COMO VAI O TEMPO?
Poderia pensar-se numa cena no elevador do
prédio, a arranjar-se uns breves segundos de conversa com dois vizinhos, para
retirar o desconforto de estar calado. Mas não, não é obrigatório falar-se de
tempo. Ou talvez sim, se já houver alguma proximidade e comungar-se do mesmo
fervor clubístico. Aí já se pode entrar a matar:
— Ouviste a notícia de hoje? Como é possível a primeira
liga portuguesa de futebol estar em 4.º lugar a nível europeu, pelas piores
razões?
— Ouvi
sim. É sobre o tempo de jogo útil, não é? Parece impossível como só se joga 52%
dos noventa minutos de jogo. Mas o nosso Benfica é a equipa portuguesa que tem
mais tempo de jogo útil! Pelo menos é o que diz o Observatório do Futebol…
— Nem
sei como isso é possível, pois as equipas que jogam contra nós estão sempre a
fazer antijogo, a atirar-se para o chão, só para perder tempo.
— Aqueles
jogadores deviam estar inscritos no “Walking Football”… viste a notícia na TV?

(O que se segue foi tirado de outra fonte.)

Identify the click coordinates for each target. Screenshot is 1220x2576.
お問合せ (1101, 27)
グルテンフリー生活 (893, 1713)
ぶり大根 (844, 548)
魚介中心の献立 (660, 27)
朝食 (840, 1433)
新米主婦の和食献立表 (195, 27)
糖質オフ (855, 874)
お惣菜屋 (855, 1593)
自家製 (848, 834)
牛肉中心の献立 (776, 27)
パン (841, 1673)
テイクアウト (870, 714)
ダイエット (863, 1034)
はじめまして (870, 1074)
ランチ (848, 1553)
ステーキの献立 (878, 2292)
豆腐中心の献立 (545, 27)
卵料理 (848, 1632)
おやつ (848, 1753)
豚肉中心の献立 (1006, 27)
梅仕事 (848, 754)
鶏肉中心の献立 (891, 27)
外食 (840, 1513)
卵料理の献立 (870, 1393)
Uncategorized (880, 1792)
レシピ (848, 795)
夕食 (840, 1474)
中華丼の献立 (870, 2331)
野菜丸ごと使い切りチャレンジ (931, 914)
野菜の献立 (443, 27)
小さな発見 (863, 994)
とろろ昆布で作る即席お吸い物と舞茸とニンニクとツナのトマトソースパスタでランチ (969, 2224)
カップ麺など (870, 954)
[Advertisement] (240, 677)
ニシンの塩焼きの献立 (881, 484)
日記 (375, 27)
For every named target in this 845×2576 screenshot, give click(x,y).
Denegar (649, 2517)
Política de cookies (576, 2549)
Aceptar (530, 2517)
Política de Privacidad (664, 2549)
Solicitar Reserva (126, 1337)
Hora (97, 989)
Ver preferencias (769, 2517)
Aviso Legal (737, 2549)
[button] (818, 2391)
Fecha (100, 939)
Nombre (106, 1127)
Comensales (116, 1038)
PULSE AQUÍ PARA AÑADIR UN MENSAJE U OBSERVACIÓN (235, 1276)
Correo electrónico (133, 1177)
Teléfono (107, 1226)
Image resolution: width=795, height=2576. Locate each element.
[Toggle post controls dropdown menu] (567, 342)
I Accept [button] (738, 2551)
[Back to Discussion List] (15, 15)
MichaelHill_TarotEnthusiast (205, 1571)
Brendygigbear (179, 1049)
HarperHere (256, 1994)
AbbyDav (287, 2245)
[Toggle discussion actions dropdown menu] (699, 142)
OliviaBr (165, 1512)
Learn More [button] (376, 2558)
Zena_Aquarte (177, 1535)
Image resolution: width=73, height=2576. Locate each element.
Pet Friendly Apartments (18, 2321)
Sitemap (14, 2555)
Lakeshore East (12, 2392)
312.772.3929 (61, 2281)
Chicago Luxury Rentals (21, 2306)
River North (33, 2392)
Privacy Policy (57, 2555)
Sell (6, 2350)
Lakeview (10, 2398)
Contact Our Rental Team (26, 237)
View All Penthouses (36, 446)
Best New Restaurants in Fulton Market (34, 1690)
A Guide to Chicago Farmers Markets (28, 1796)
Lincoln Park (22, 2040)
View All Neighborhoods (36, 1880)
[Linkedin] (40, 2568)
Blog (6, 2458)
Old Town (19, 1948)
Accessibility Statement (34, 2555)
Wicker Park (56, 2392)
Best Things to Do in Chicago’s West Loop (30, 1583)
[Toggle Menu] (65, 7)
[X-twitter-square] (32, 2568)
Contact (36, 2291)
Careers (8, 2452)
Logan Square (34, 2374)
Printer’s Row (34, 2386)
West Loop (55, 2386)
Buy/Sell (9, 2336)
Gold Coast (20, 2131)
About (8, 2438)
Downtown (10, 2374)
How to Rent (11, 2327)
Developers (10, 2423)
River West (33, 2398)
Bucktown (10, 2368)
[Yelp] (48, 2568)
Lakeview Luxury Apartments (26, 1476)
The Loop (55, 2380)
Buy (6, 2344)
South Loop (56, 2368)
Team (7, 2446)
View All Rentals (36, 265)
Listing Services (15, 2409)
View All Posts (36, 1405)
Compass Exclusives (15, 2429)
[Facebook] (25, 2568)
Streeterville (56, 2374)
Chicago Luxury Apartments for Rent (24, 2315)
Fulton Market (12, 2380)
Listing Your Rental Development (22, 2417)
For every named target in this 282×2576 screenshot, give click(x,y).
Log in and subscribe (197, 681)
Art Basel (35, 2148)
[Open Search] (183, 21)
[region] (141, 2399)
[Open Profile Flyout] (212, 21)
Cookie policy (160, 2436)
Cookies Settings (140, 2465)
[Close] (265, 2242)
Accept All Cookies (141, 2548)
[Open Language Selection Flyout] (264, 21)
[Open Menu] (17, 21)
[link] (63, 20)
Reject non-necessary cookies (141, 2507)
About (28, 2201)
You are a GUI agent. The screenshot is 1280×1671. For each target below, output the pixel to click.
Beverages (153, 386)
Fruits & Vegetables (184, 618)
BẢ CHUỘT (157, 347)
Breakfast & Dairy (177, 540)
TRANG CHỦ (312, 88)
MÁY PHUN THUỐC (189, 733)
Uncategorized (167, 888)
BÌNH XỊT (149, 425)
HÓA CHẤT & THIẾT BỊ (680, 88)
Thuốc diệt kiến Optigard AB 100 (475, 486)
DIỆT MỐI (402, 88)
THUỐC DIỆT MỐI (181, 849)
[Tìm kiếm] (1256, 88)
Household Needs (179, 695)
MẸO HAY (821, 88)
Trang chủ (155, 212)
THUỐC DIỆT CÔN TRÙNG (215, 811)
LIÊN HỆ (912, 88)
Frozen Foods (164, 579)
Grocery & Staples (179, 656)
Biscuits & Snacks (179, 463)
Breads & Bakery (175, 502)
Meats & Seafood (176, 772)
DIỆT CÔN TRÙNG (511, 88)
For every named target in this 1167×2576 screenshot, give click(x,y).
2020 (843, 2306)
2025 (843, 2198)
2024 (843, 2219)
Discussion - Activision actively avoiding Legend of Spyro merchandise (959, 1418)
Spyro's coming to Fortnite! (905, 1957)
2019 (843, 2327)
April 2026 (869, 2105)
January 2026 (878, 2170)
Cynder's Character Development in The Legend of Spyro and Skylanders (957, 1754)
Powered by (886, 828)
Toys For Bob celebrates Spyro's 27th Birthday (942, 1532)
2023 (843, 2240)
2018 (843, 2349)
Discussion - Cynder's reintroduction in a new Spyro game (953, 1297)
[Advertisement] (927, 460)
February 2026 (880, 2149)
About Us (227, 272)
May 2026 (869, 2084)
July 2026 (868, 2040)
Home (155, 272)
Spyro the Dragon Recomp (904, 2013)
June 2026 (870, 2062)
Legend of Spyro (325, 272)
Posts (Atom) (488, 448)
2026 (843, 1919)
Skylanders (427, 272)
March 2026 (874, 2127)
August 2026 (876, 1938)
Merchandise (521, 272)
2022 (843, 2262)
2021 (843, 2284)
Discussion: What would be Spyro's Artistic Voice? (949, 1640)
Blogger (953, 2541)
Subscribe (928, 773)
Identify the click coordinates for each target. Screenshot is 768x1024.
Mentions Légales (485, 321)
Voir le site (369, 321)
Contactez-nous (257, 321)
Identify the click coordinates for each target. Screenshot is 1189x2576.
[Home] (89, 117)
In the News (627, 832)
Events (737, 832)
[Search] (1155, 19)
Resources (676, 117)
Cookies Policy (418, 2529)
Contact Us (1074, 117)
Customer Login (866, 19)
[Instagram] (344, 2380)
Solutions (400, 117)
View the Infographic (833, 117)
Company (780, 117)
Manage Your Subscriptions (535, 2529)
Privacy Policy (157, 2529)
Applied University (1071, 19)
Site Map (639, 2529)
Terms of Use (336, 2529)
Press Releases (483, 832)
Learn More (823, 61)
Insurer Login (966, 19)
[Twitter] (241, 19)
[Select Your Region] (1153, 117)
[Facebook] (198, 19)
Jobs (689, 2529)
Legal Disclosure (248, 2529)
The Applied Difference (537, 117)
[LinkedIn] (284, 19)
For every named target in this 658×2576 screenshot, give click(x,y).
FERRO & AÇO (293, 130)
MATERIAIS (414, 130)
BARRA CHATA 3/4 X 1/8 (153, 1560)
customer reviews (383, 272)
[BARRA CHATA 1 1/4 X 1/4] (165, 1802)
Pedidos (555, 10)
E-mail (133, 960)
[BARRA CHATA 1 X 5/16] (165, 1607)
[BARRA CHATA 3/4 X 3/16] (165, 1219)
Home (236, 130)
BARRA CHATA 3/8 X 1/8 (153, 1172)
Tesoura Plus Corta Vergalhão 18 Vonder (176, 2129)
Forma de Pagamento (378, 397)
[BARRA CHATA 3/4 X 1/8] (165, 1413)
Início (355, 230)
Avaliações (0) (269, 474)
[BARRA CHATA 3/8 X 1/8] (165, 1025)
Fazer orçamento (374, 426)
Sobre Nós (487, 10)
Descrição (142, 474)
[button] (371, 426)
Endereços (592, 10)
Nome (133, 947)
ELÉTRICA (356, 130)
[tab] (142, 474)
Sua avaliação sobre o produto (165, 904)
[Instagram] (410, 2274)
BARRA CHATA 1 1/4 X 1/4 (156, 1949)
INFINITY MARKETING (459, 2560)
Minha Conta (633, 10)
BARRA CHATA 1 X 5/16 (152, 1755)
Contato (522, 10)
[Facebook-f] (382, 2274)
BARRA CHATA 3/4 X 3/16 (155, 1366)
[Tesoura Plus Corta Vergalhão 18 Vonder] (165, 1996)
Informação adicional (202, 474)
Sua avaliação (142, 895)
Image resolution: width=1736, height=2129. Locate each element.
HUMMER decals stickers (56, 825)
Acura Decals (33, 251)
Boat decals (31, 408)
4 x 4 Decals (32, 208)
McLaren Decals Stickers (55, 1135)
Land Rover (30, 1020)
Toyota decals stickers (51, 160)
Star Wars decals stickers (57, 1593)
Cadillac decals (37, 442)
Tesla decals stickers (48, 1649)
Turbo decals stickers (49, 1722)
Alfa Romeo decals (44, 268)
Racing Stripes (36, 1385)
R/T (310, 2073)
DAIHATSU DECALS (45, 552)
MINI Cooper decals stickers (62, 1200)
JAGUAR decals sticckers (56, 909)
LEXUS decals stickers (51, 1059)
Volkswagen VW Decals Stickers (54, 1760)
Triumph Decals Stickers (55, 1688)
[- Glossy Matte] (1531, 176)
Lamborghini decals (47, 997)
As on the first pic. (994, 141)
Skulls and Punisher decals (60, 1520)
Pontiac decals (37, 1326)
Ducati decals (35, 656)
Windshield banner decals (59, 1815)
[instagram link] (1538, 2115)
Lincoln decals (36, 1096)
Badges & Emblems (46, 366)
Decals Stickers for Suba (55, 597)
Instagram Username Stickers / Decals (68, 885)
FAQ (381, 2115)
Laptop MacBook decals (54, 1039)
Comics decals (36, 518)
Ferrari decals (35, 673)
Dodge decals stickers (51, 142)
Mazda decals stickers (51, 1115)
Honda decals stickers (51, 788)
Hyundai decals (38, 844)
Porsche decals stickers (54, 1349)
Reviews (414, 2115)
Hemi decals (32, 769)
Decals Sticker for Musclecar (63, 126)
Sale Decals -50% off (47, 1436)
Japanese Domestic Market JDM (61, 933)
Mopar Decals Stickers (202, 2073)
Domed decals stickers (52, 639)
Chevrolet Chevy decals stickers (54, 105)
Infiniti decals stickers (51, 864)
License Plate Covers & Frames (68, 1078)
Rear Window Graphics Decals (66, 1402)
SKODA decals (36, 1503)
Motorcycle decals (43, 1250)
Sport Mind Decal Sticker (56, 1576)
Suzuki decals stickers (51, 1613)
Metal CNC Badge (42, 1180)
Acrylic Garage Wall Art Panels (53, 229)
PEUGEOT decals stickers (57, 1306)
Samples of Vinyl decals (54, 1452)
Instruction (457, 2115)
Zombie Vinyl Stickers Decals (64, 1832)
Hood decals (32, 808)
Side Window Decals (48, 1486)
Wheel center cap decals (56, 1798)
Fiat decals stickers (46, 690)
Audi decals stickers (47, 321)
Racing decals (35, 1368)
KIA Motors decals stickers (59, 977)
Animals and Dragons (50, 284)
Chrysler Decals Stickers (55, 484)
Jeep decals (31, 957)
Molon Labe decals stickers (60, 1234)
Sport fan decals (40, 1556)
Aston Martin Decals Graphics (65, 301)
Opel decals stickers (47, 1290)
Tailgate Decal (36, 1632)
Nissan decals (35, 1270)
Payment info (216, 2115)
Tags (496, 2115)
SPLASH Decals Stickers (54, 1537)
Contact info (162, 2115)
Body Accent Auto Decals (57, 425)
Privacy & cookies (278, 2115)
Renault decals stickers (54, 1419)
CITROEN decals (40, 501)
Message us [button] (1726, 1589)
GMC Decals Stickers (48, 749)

Há equipas de jogadores seniores a competir e, para comemorar o Dia Mundial da
Terceira Idade, viu-se um bocadinho de um jogo, onde os jogadores não podem
correr, porque as regras são mesmo essas.
— Mas olha que nós também temos dois ou
três que não sujam a camisola com um pingo de suor!...
— O Néné também era assim e marcou quase
600 golos! No fim, o que é preciso é chegar à frente…
O elevador para no andar, um deles abre e
segura a porta, e pronto… perde-se a noção do tempo. A partir daqui, só quando
alguém, no rés-do-chão, dá uns murros vigorosos na porta do elevador é que
acaba abruptamente a conversa, com a promessa de se retomar o assunto.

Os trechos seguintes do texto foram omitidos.